Entries for locating text and items
— begin —

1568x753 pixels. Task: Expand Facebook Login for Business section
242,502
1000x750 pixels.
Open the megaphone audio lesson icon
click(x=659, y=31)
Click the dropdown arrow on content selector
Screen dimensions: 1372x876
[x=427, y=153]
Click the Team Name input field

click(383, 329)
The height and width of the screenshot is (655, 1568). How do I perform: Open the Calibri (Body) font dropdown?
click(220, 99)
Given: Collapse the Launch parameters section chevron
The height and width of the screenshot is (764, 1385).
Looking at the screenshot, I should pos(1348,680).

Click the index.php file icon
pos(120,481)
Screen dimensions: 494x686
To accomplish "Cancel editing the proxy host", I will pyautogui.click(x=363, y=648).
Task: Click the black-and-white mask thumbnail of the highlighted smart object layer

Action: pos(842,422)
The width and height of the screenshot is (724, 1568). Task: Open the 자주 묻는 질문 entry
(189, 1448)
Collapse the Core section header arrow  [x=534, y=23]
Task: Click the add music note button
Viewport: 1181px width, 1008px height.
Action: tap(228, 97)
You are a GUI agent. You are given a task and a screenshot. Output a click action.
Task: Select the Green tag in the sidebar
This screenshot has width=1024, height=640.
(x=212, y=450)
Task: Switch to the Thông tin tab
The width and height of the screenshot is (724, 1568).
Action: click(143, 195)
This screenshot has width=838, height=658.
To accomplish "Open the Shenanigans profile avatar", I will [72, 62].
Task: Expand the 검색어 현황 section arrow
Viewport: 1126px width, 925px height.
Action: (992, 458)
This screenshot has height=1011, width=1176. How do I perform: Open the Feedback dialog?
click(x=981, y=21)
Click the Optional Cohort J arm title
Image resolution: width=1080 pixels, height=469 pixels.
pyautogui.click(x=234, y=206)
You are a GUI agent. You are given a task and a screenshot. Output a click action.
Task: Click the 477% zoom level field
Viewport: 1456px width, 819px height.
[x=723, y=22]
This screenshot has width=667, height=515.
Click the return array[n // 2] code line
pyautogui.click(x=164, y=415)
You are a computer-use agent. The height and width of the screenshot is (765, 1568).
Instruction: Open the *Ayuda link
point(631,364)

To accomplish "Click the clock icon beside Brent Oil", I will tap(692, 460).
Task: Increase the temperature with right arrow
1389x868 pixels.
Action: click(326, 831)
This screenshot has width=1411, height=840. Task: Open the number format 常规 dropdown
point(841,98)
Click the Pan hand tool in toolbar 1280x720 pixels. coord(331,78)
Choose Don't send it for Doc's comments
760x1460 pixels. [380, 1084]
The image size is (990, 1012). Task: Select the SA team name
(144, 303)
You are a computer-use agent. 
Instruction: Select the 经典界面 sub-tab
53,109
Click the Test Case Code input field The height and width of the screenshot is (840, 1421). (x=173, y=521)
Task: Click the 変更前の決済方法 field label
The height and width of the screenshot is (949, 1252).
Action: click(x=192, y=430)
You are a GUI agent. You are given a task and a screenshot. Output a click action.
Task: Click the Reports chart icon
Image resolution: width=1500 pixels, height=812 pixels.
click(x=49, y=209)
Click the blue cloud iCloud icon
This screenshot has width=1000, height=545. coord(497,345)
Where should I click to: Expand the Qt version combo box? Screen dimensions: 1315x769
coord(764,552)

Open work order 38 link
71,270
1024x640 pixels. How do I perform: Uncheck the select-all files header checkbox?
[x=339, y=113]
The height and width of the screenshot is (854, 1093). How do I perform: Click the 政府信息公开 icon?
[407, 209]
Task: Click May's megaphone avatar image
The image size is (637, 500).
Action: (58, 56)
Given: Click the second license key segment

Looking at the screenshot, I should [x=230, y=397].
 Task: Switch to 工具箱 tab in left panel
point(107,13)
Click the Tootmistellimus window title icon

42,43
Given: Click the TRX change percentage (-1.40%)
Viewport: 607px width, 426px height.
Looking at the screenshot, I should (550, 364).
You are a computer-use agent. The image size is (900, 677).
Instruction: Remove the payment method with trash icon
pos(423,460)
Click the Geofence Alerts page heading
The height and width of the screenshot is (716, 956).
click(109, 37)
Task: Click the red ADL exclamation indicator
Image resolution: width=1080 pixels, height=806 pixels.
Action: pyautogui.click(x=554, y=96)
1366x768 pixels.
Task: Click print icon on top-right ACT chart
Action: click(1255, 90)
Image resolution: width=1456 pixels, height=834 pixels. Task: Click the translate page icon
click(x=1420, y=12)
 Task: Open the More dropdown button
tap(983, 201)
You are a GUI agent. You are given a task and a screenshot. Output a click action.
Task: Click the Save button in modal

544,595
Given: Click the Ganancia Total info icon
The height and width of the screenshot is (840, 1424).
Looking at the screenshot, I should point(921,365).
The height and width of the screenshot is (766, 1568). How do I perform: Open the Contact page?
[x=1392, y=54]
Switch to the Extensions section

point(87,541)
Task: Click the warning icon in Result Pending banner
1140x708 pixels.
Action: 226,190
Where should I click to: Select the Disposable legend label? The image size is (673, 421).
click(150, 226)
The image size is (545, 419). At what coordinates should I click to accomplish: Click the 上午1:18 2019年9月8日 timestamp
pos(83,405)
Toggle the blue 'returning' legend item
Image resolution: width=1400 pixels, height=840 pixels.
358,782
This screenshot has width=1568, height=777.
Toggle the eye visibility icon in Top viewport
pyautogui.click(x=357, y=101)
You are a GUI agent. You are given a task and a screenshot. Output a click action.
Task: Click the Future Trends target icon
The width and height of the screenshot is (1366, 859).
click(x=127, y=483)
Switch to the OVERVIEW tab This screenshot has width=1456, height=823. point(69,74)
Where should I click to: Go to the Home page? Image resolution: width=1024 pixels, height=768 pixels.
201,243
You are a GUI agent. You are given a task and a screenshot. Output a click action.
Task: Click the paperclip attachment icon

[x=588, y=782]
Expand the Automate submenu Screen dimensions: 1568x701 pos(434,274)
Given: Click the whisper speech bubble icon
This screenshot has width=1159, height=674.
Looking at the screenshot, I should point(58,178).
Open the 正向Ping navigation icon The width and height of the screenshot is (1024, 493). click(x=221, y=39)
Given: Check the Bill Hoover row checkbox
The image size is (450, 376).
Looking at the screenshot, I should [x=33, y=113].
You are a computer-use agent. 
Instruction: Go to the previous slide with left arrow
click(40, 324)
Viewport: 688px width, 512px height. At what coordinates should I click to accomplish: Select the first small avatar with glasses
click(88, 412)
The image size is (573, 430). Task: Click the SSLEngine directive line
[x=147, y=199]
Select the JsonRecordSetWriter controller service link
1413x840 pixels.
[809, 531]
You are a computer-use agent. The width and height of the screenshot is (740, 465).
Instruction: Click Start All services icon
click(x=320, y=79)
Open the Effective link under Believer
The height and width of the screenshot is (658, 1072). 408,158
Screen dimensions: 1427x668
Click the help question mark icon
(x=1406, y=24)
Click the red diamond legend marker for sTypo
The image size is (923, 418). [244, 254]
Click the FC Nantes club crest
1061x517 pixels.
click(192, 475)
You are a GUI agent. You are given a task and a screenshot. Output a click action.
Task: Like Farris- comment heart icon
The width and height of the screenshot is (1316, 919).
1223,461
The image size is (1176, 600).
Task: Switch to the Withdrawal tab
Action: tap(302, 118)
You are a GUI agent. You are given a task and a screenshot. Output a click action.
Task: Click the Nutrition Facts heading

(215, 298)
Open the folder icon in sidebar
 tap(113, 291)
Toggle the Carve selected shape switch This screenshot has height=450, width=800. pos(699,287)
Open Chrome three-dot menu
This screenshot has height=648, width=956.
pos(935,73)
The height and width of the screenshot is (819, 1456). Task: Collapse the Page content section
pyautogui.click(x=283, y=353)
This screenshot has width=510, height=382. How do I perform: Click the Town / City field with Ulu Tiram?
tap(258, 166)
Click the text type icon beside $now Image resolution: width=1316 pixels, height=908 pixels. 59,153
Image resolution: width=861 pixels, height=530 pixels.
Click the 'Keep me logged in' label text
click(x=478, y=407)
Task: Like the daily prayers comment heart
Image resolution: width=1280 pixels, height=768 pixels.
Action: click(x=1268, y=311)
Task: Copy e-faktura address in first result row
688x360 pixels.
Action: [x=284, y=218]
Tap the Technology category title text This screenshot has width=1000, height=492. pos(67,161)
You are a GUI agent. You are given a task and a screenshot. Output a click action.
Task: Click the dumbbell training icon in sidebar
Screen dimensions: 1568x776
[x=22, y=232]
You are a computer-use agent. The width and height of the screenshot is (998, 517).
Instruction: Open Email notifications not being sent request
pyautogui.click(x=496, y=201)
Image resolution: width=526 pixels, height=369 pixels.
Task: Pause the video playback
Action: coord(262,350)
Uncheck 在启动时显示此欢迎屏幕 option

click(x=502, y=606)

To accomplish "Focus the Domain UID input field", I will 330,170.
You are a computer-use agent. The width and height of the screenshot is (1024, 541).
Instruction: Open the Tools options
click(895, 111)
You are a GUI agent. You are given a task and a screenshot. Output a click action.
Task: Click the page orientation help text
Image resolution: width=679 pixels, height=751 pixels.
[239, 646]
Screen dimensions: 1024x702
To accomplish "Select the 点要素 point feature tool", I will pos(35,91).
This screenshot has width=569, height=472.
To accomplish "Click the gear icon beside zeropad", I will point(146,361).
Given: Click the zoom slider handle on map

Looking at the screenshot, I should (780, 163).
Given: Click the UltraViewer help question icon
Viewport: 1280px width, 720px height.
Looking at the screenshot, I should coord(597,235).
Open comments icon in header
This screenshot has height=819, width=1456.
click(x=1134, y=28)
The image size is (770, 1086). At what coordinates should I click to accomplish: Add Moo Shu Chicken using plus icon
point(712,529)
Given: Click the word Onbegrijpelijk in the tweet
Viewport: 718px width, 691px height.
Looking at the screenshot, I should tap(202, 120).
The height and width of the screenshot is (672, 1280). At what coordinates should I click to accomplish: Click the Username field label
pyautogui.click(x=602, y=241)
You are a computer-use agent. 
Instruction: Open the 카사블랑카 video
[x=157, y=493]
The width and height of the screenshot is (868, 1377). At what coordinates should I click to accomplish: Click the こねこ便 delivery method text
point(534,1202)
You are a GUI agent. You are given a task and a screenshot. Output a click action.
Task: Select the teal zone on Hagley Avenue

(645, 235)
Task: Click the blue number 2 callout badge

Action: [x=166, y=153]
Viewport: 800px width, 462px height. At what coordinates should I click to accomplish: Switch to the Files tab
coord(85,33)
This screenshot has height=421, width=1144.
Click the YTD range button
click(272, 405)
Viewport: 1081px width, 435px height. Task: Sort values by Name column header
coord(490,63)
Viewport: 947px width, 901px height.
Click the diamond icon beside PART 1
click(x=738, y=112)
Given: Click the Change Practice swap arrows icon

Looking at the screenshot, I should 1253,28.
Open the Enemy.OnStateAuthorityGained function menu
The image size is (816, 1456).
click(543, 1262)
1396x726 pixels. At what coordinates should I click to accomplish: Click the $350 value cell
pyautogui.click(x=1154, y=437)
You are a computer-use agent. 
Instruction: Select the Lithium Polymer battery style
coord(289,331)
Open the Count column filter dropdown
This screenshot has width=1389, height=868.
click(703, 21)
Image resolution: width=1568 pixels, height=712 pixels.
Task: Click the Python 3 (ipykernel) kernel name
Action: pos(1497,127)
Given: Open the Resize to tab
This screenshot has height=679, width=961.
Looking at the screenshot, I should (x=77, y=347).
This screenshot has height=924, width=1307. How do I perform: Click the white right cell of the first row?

— end —

Task prompt ▸
List every line in the entries above that contains the string "left", treating uppercase and lowercase as different.

Completed exercise ▸
 Task: Switch to 工具箱 tab in left panel
Instruction: Go to the previous slide with left arrow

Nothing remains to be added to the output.